Dienstag, 26. Mai 2020

Hauptstadtflughafen BER-Betreiber lehnen Schadensersatzforderungen ab

Leere Taschen: Ohne zusätzliche Geldspritzen droht dem Hauptstadtflughafen dem Bericht zufolge die Pleite

Die Verzögerungen beim Start des neuen Hauptstadtflughafens führen bei Lufthansa und Co. zu erheblichen Umsatzverlusten. Für Schadensersatzzahlungen sieht die Betreibergesellschaft einem Medienbericht zufolge dennoch keine Grundlage.

Berlin - Die Betreibergesellschaft des Hauptstadtflughafens sehe für Schadensersatz kaum Grundlagen, berichtete die "Welt" unter Berufung auf den Sachstandsbericht BER der Flughafen Berlin-Brandenburg GmbH (FBB) vom 21. September.
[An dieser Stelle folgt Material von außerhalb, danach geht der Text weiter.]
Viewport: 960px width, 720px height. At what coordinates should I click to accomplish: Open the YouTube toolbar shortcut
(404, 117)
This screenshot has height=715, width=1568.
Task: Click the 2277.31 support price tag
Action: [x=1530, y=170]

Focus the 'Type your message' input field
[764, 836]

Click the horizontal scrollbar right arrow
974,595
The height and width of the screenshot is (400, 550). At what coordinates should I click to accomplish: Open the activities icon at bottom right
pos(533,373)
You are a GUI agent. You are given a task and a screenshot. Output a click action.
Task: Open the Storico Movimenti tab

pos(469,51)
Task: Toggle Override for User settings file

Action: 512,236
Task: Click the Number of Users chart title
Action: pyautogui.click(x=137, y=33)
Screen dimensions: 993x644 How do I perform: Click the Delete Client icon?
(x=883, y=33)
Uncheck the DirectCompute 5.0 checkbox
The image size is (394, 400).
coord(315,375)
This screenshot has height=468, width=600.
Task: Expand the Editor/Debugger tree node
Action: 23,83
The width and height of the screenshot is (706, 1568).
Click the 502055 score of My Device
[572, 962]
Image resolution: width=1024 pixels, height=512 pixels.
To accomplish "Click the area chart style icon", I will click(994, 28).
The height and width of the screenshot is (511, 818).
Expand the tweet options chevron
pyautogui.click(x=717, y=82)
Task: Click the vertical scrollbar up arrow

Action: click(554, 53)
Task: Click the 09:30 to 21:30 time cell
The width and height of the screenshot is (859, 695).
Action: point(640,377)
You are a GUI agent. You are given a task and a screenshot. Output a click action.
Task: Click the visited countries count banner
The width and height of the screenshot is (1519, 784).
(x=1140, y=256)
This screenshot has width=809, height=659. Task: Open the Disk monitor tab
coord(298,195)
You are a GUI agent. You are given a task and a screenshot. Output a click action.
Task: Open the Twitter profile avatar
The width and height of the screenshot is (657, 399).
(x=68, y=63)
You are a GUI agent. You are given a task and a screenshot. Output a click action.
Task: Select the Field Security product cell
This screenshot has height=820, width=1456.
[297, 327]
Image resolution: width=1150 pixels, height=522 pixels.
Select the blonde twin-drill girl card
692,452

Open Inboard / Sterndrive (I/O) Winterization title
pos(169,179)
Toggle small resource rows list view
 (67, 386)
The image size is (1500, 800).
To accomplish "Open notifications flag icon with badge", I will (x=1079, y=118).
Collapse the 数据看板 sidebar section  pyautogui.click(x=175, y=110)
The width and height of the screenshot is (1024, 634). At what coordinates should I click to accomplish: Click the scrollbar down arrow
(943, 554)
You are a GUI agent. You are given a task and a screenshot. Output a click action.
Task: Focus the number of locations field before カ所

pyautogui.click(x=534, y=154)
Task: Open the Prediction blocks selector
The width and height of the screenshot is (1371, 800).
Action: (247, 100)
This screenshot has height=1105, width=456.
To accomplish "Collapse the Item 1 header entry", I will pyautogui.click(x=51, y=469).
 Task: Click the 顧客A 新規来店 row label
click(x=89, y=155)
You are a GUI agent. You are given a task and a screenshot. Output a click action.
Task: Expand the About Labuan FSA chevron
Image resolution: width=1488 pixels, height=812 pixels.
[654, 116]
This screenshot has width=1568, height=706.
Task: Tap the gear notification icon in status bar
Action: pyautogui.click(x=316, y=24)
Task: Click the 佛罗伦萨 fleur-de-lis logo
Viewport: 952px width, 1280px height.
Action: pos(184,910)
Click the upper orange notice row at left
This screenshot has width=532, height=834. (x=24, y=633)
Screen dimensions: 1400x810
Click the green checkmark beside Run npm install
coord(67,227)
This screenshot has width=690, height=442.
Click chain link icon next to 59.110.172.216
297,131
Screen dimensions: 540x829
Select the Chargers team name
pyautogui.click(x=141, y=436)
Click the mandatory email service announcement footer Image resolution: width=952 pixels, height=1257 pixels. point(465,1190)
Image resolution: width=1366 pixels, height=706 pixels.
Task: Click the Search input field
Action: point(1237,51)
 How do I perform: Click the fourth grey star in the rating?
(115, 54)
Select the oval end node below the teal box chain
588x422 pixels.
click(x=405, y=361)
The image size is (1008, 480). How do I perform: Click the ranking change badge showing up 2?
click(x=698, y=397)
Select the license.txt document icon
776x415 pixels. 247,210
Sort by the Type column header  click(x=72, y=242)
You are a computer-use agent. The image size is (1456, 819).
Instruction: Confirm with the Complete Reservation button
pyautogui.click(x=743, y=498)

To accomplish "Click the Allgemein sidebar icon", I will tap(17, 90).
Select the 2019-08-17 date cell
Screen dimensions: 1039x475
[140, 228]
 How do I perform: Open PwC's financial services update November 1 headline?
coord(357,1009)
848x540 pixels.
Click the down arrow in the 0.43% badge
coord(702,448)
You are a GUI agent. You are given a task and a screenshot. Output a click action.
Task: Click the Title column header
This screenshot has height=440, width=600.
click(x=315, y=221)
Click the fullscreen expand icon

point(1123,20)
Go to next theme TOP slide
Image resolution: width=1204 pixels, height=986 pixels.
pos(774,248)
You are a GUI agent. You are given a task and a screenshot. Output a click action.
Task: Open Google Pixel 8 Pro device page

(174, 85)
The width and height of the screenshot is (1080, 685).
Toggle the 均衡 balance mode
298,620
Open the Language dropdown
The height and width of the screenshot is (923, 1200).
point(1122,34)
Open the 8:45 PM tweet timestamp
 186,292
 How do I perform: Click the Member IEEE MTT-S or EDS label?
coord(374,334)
"Nach Bewertung der rechtlichen Gegebenheiten lehnt die FBB die Schadensersatzforderungen Dritter dem Grunde nach ab, sofern keine vertraglich geregelten Forderungen vorliegen", heißt es demnach in dem elfseitigen Papier. Darin werde betont, dass die Forderungen Dritter "ungewiss" seien. Bisher lägen lediglich "vereinzelte Aussagen von Geschäftspartnern" zu Schäden vor, die ihnen ihrer Ansicht nach durch die Verschiebungen der Eröffnung entstanden seien.

Die BER-Betreibergesellschaft hatte die Eröffnung des Flughafens Anfang September auf Oktober 2013 verschoben. Daraus entstehen laut Sachstandsbericht "weitere Baumehrkosten von 67 Millionen Euro", wie die "Welt" weiter berichtete. Die Umsatzverluste für die Zeit von Juni 2012 bis Dezember 2013 betrügen etwa 84 Millionen Euro. Da die Flughäfen Tegel und Schönefeld weiter betrieben werden müssten und auch "Leerkosten" für den neuen Willy-Brandt-Airport anfielen, werde zudem mit zusätzlichen Betriebskosten in Höhe von 27 Millionen Euro gerechnet.

Laut "Welt" sind derzeit zusätzlich 1,2 Milliarden Euro der drei Gesellschafter Berlin, Brandenburg und Bund nötig, um die Flughafen GmbH finanziell am Leben zu halten. Ohne die Geldspritze drohe eine Pleite, die Liquidität sei laut Sachstandsbericht nur "bis Ende Januar 2013 gesichert". Der Bau des Großflughafens soll laut "Welt" insgesamt statt ursprünglich 2,8 jetzt mindestens 4,3 Milliarden Euro kosten.